> **Your assignment**: Your job is to return each record exactly, minus any pictures.

Pixel coordinate grounding data:
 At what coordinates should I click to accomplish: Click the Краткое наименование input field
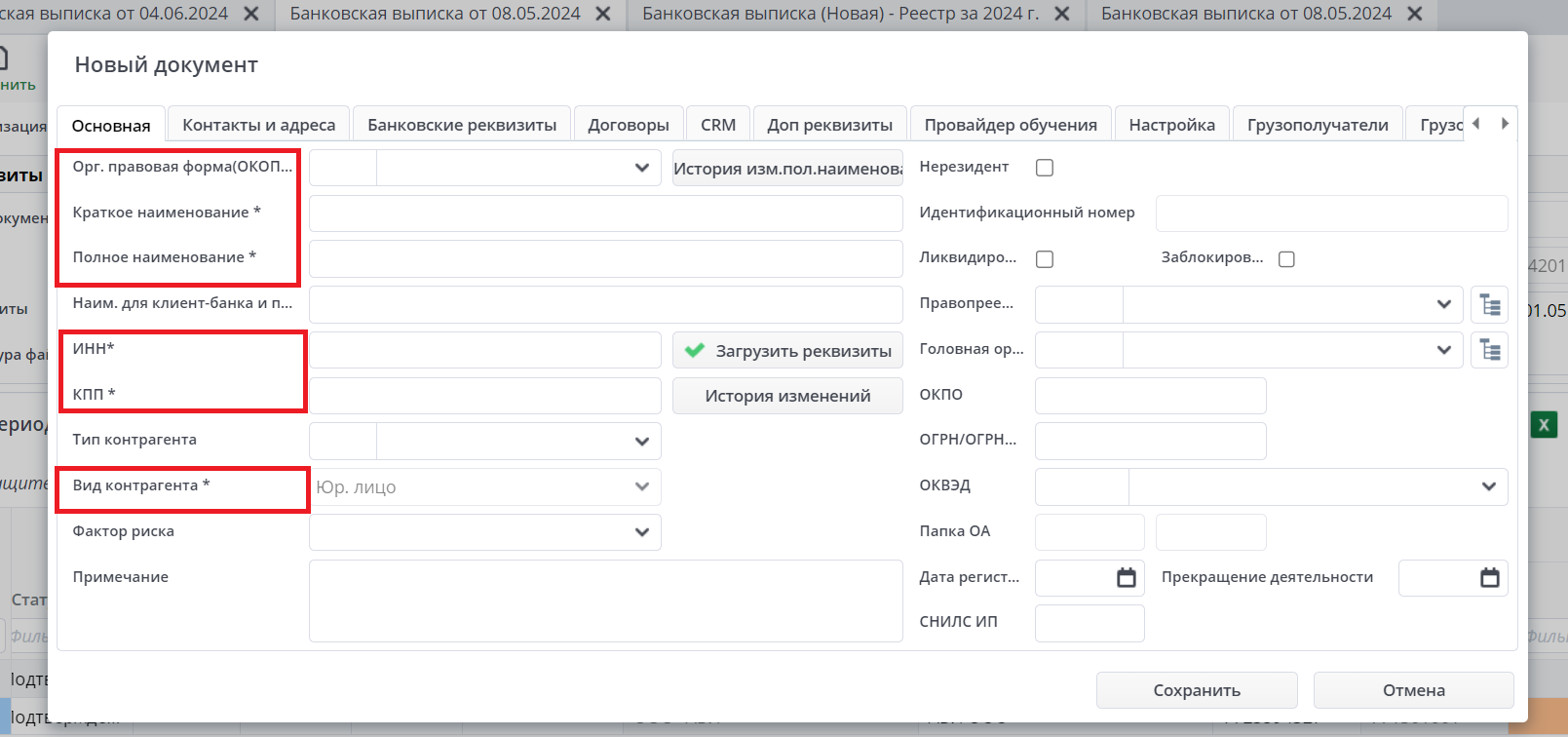(x=605, y=213)
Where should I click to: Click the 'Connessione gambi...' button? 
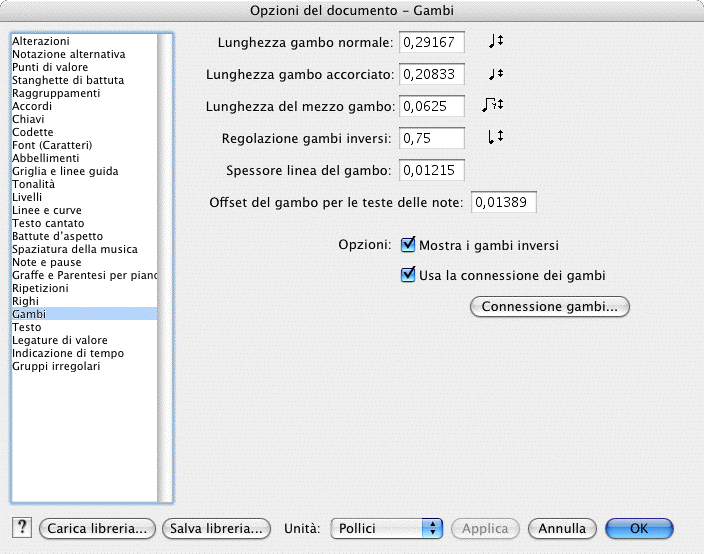coord(549,306)
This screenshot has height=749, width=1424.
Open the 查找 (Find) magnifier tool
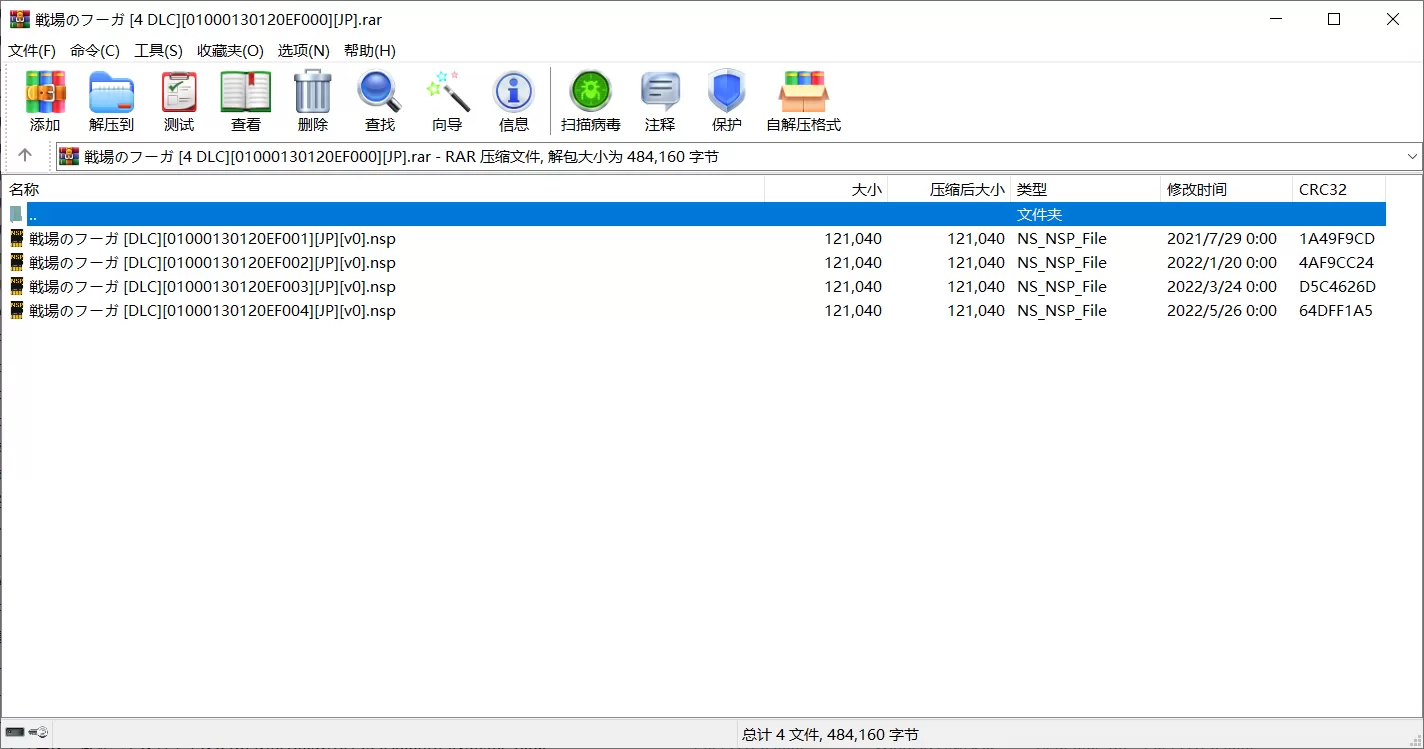tap(380, 101)
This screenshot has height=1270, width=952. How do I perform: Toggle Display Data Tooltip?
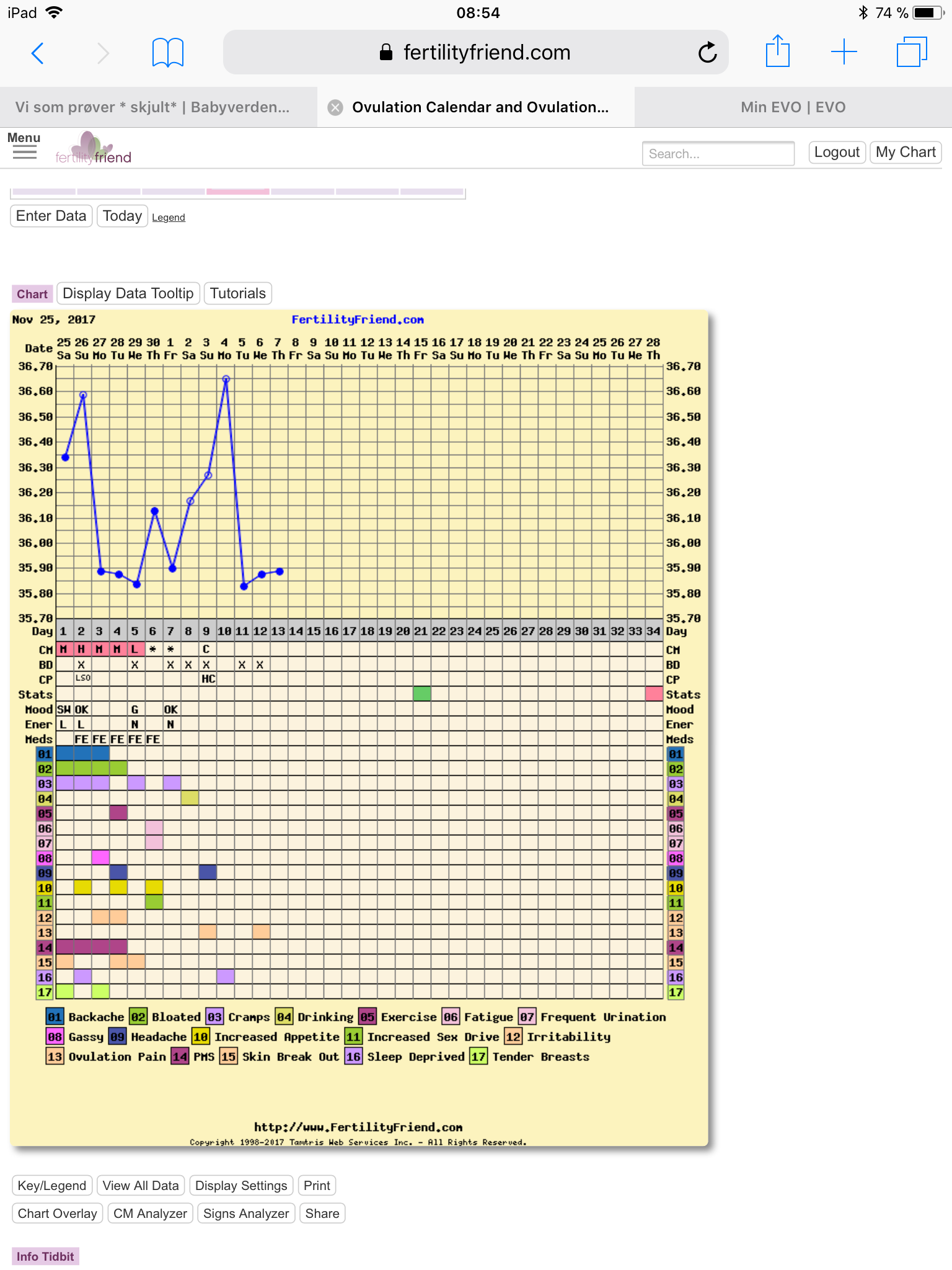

> **Reply**:
 At what coordinates should I click to accomplish: Click the Краткое наименование input field
(x=605, y=213)
Where should I click to: Click the 'Connessione gambi...' button? 
coord(549,306)
This screenshot has height=749, width=1424.
Open the 查找 (Find) magnifier tool
tap(380, 101)
This screenshot has height=1270, width=952. How do I perform: Toggle Display Data Tooltip?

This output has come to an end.